O Ministério Público Eleitoral pediu ao TSE (Tribunal Superior Eleitoral) nesta quarta-feira (19) que a candidatura do empresário e influenciador Pablo Marçal (PRTB) à Presidência da República seja indeferida.
Em peça assinada pelo vice-procurador-geral eleitoral, Alexandre Espinosa Bravo Barbosa, o órgão afirma que a inelegibilidade de Marçal é manifesta, apontando que ele foi condenado pelo TRE-SP (Tribunal Regional Eleitoral de São Paulo) no fim do ano passado e que ele não teria demonstrado com provas suficientemente estar filiado ao PRTB no prazo exigido pela legislação.

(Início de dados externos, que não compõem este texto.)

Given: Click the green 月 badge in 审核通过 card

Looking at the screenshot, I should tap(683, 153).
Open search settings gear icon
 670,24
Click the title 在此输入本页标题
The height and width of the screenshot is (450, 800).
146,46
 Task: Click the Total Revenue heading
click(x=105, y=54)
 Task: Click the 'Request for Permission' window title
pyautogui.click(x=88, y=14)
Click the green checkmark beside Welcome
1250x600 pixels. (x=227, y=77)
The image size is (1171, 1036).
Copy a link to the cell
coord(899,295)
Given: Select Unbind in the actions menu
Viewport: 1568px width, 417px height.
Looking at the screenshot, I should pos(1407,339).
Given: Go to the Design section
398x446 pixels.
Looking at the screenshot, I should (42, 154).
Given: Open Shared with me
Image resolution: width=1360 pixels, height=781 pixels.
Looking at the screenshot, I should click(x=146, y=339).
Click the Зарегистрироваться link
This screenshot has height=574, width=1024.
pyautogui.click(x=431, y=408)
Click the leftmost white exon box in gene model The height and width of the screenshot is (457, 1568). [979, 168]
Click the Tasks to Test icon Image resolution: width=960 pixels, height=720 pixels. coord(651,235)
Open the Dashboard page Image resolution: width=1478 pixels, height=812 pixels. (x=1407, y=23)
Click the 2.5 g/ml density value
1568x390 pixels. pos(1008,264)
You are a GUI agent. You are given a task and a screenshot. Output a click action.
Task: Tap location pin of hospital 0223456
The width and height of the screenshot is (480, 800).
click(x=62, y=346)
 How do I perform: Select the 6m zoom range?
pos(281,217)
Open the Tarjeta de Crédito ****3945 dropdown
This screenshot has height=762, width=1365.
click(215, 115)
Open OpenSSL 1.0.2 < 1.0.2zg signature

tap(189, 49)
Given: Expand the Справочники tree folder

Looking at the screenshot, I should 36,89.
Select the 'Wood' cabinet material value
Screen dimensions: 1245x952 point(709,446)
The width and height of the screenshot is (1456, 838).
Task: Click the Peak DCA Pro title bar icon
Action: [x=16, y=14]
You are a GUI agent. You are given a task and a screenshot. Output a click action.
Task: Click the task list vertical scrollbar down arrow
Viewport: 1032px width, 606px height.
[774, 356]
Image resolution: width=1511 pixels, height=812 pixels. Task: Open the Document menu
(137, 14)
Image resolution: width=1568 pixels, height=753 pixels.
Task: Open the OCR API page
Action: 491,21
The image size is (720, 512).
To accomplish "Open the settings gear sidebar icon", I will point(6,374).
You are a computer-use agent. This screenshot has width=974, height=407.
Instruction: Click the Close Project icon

Com base nisso, o Ministério Público pede inclusive que seja dada uma decisão liminar (de caráter urgente) para que Marçal seja impedido de ter acesso aos fundos públicos de campanha, à propaganda eleitoral gratuita e mesmo de participar de debates.
“O perigo de dano pode ser aferido pela natureza imediata do prejuízo ocasionado com o dispêndio da verba pública específico com o candidato impugnado, a poucos dias do pleito”, consta no documento, que afirma haver jurisprudência do TSE de 2022 neste sentido.
“A verba não somente deixaria de ser revertida a bom tempo, como é inequívoco o detrimento que os gastos incabíveis trariam para candidaturas com viabilidade jurídica mínima. Igual premissa é invocável para vetar o acesso do candidato ao espaço do horário eleitoral gratuito, bem como da participação nos demais atos de campanha – inclusive debates.”
Apesar de estar inelegível, Marçal foi registrado como candidato à Presidência do PRTB no último sábado (15), data limite para envio dos nomes pelas siglas.
Marçal obteve na ocasião uma liminar da Justiça Eleitoral em Santana de Parnaíba (SP) para se filiar à sigla fora do prazo, que havia vencido em 4 de abril. Ele argumentou que houve uma demora alheia à sua vontade no fornecimento de uma senha para o sistema de filiação partidária.
A partir da publicação oficial dos pedidos de registro de candidatura, abre-se um prazo de cinco dias para que qualquer pedido seja impugnado.
Como o registro de candidatura de Marçal foi para a Presidência da República, o tribunal competente para analisar o pedido é, já de início, o TSE. Foi sorteada como relatora do registro de Marçal a ministra Estela Aranha. Conforme mostrou a Folha de S.Paulo, o registro do influenciador tende a ser rejeitado pelos ministros da corte, que veem no pedido do influenciador uma tentativa de tumultuar o processo eleitoral.
Marçal foi condenado no final de 2025 pelo TRE-SP em uma ação relacionada à campanha municipal de 2024, que tratava de uso indevido de meios de comunicação por um “campeonato de cortes” de vídeos promovido pelo empresário entre seus seguidores.
Naquele ano, Marçal disputou a Prefeitura de São Paulo e ficou em terceiro lugar, a apenas 57 mil votos de ir ao segundo turno, tendo obtido 28,1% dos votos válidos.
No último dia 5, por votação unânime, os magistrados do TRE-SP rejeitaram os embargos de declaração de Marçal.
O Ministério Público aponta que, conforme a lei, são inelegíveis, para qualquer cargo, os condenados em decisão proferida por órgão judicial colegiado ou transitada em julgado, e que isso inclui não apenas condenação de abuso de poder como também de uso indevido de meios de comunicação. Acrescentando que o empresário está inelegível até 6 de outubro de 2032.
Além disso, o órgão sustenta ainda que Marçal não preenche sequer o requisito de estar filiado ao partido pelo qual quer concorrer no prazo mínimo de 6 meses, que seria o dia 4 de abril.
Na peça são apontados vídeo em redes sociais, entrevista e reportagens jornalísticas de movimentações sobre articulações políticas posteriores a esta data em que Marçal se identificava como estando filiado ao União Brasil.
“Essa condição jurídica, aliás, encontra amparo em situações fáticas bem delineadas, a indicar que, ainda após o prazo legal de filiação partidária para o pleito (4 de abril de 2026), o impugnado Pablo Marçal identificava-se publicamente como filiado ao partido União Brasil.”
A defesa de Marçal alegou no processo que a filiação dele ao PRTB no prazo legal para se candidatar não havia sido realizada em virtude de demora da Justiça Eleitoral no fornecimento de senha para o sistema de filiação partidária.